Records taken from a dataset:
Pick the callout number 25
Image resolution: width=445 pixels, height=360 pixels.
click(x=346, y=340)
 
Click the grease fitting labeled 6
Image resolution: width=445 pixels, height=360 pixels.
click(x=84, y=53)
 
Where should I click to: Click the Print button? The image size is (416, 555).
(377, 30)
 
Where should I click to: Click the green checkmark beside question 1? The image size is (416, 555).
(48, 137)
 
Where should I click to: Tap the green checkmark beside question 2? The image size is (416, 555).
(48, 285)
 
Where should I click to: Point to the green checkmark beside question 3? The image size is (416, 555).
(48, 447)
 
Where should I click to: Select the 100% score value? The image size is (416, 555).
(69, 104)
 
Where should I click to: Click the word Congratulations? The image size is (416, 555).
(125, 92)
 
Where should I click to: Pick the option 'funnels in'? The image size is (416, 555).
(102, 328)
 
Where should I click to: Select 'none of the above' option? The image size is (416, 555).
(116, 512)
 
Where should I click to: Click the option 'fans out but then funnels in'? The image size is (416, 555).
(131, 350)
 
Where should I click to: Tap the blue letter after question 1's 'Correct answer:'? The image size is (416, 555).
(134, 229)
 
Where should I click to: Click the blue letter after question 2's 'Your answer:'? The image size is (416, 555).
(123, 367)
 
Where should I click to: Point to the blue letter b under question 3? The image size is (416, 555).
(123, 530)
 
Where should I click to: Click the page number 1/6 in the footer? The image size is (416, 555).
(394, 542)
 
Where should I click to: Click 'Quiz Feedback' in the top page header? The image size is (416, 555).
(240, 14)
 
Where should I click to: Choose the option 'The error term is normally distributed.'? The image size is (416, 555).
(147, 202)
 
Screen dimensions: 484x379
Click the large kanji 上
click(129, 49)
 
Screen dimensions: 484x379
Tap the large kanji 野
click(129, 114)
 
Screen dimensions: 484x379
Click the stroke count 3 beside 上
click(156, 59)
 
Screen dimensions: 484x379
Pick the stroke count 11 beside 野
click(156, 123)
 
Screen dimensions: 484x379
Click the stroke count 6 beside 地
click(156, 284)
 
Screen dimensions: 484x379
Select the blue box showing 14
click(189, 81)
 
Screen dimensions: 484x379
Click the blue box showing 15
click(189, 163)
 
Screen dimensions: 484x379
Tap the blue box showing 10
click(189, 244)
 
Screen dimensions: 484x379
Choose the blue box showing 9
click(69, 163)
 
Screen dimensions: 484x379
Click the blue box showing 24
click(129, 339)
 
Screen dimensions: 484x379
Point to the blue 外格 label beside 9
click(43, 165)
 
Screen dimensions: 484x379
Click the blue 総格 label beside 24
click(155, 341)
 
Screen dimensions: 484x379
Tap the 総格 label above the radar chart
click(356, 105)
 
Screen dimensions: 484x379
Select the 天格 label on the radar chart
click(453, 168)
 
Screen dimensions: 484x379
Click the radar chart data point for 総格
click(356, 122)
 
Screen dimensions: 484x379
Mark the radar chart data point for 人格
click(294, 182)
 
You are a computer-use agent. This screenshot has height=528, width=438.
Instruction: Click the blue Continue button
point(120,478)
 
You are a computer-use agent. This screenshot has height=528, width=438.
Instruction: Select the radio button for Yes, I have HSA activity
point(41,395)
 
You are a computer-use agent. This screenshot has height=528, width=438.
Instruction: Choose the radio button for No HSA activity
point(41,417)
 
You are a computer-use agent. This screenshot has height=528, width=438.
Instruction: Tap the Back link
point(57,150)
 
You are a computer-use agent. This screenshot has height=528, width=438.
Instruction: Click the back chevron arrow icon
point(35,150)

*What you are asked to do*. Gather every line of the listing above that contains the string "letter", matching case exactly.

*Reply*.
Where should I click to: Tap the blue letter after question 1's 'Correct answer:'? The image size is (416, 555).
Where should I click to: Click the blue letter after question 2's 'Your answer:'? The image size is (416, 555).
Where should I click to: Point to the blue letter b under question 3? The image size is (416, 555).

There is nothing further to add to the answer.